Task: Report every line in the listing below where the string "button" shows up.

= = =

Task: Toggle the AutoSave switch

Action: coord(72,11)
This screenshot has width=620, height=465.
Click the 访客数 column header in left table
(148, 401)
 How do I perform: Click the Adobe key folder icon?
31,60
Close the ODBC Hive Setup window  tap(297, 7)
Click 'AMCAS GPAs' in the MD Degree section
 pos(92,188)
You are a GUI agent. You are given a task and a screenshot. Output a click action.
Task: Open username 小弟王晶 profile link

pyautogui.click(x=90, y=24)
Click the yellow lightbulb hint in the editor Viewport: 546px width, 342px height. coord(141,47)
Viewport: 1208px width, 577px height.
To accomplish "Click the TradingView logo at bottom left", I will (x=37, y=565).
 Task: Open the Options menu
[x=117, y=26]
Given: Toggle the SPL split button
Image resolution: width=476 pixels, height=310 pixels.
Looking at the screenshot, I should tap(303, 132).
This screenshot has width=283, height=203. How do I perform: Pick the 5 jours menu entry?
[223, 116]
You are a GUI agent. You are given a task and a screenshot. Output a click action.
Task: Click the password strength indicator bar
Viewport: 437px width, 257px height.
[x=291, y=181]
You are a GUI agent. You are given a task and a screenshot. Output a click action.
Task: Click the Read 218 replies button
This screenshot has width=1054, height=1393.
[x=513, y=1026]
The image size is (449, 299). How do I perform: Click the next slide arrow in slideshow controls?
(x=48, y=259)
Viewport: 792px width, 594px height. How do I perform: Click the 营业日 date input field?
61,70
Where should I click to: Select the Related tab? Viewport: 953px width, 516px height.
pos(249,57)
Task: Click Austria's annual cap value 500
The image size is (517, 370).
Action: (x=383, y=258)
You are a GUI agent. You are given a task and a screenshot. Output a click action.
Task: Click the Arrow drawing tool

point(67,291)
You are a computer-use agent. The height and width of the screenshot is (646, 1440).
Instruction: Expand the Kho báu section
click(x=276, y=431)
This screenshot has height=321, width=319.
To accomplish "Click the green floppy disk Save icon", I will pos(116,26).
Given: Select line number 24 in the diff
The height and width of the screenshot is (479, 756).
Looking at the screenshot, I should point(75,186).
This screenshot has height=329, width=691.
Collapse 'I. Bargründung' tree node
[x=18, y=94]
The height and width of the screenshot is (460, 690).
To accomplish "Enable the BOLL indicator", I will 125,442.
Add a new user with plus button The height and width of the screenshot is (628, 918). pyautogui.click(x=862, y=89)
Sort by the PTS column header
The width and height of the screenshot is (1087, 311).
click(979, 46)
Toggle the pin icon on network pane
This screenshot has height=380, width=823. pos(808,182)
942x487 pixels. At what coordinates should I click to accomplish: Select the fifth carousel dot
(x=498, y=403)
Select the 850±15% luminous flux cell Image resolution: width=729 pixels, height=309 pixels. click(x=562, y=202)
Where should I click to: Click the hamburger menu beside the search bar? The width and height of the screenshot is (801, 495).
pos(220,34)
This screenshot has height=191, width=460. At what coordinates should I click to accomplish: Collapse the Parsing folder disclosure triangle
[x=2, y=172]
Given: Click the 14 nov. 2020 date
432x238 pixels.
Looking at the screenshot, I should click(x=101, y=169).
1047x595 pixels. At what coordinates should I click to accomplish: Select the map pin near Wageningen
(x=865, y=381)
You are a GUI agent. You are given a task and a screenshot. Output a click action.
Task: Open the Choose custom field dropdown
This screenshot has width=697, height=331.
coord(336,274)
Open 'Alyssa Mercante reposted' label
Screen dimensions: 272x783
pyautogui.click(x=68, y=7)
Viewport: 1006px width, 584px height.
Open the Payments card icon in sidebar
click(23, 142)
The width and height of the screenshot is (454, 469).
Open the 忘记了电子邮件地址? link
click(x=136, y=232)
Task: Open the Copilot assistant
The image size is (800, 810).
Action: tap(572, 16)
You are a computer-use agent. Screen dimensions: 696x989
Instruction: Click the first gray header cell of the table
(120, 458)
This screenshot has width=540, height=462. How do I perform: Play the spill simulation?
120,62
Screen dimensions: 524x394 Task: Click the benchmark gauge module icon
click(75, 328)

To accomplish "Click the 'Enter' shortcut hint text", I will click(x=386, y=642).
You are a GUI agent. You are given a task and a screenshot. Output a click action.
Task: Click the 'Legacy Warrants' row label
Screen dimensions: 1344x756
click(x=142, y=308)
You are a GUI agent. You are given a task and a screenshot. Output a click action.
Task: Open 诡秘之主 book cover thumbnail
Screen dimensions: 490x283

= = =

Exercise answer:
Given: Toggle the SPL split button
Task: Click the Read 218 replies button
Add a new user with plus button The height and width of the screenshot is (628, 918). pyautogui.click(x=862, y=89)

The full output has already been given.